Nidhi Chaudhary

Guest Post: A Healthy Dose of Idealism – How David Brooks Got it Wrong

Editor’s Note: This article was originally published on the Echoing Green Blog.

As many of you have likely read by now, David Brooks published an op-ed in The New York Times last week that features social entrepreneurs. While we were ecstatic when Mr. Brooks revered and highlighted social entrepreneurs and their power as changemakers in March of 2008, this time around, he found them to be too idealistic and out of touch with ground realities.

We have a different point of view.

We’ve been in the business of supporting social entrepreneurs for over two decades, and we have ideas about what it takes for them to succeed and what will surely result in failure.

Yes, many social entrepreneurs don’t have faith in the political process. But that is the point. These entrepreneurs are recognizing that the system is not availing their communities with the solutions they need, so they create them, sometimes from the ground up.

But, social entrepreneurs know they will not succeed if they try to bypass government. Regardless of its efficiency, it is one enormous force that will not go away. But, it’s incorrect to assume that if you aren’t trying to change the system, you still aren’t engaging with bureaucracy, ministries, and civil society on a daily basis.

For example, Elizabeth Scharpf, a 2008 Echoing Green Fellow and founder of Sustainable Health Enterprises (SHE), is creating a franchise model to help women in Rwanda start their own businesses to produce and sell sustainable menstrual pads. In the process, she is partnering with the Rwandan Ministries of Education and Health to change the public health curriculum in schools. SHE led a grassroots advocacy campaign that galvanized a march across Rwanda’s capital; the government paid attention, eventually approving funds to procure menstrual pads for the poorest girls in the country.

Educate!, founded by 2009 Echoing Green Fellow Eric Glustrom, has just integrated its social entrepreneurship curriculum into the national education system of Uganda, reaching 45,000 young people in 1,000 schools across the country.

Every day, social entrepreneurs deal with institutions, laws, and financial regulations that govern—and sometimes hinder—their work.

Redefining the political process is so much more than just engaging with it. Health, clean water, economic opportunity, and agriculture are all mechanisms by which to address political fallacies and to change policy. From our seed funding Fellowship applicant pool of 3,508 for the 2012 Echoing Green Fellowship, 6 percent are interested in addressing election fraud, access to the political process, reform of judicial systems, etc. In the last five years alone, 28percent of our Fellows are leading organizations to reform civil society issues.
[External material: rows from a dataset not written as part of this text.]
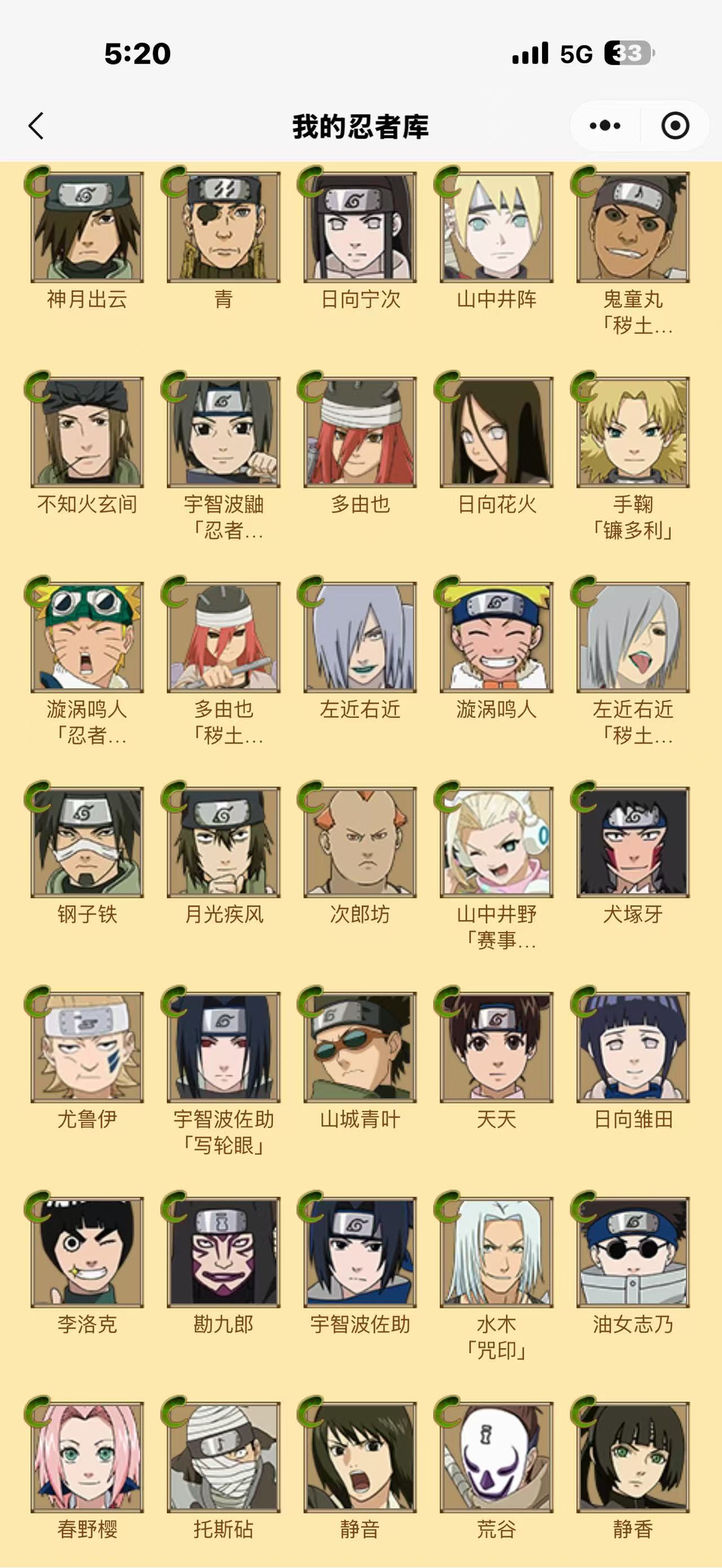Image resolution: width=722 pixels, height=1568 pixels.
Task: Select the 日向花火 ninja avatar
Action: click(x=496, y=432)
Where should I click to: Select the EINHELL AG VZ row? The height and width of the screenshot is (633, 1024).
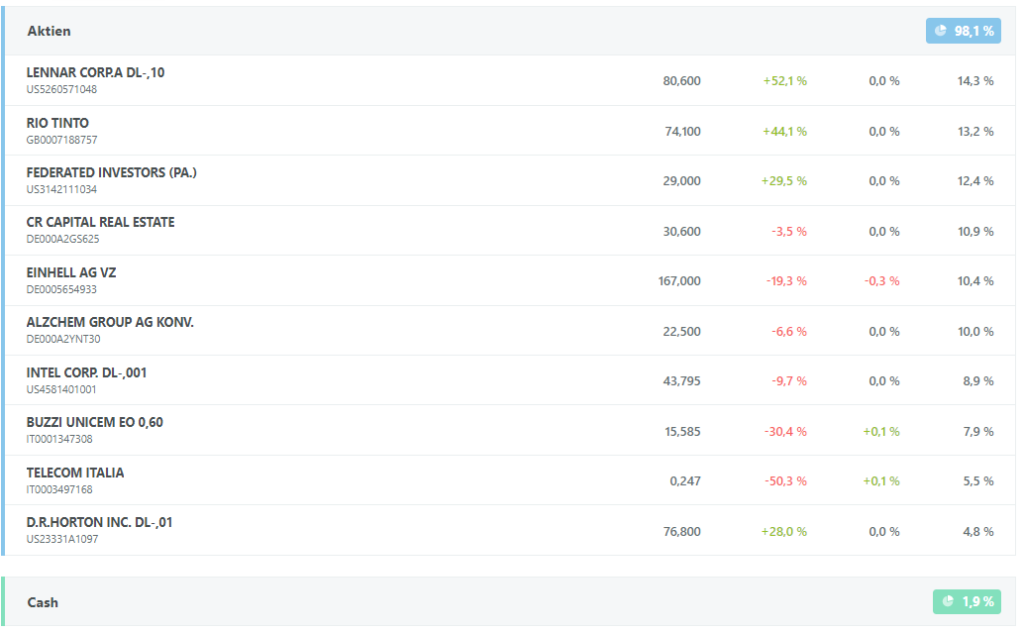click(x=510, y=280)
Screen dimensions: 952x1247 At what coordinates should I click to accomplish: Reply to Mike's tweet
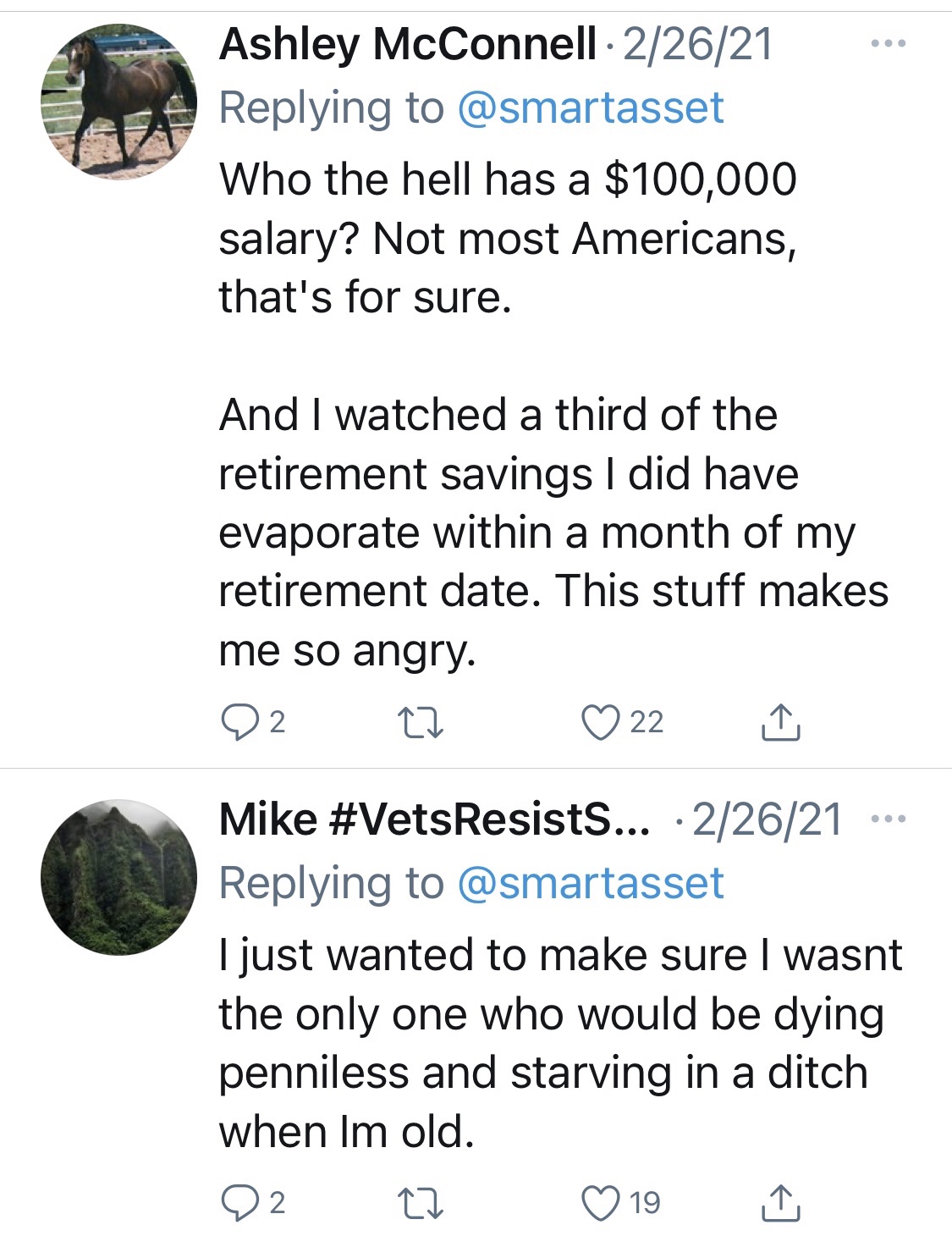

They are challenging the rule of law and order head on. Amy Bach, a 2011 Echoing Green Fellow, is working to create a Justice Index to rank local criminal courts in the United States on their effectiveness in crime reduction and recidivism prevention. Tutu Alicante, a 2007 Echoing Green Fellow, is working directly with citizens to fight government impunity and advocate for lasting democratic reforms in Equatorial Guinea. Karen Tse, a 2002 Echoing Green Fellow, partnered with the Chinese government to craft an agreement to help them implement their human rights legislation. Scott Warren, a 2010 Echoing Green Fellow, is giving middle school students the practical tools and knowledge to take on civic reform in their own communities—because when you learn at an early age that you can create reform, you do.

Yes, social entrepreneurs are idealistic. And, we see that as a good thing—it is the fuel that allows them to push forward, despite the grim realities they confront every day, like being asked to pay bribes to get the lights turned on in your office. Or when your local staff is skimming off the top. Or when your investors are pushing you to make changes to your mission and you have to find the balance between money and purpose.

Here’s the thing, though—they get up and do it all over again. And again. Not many of us have the grit to do that.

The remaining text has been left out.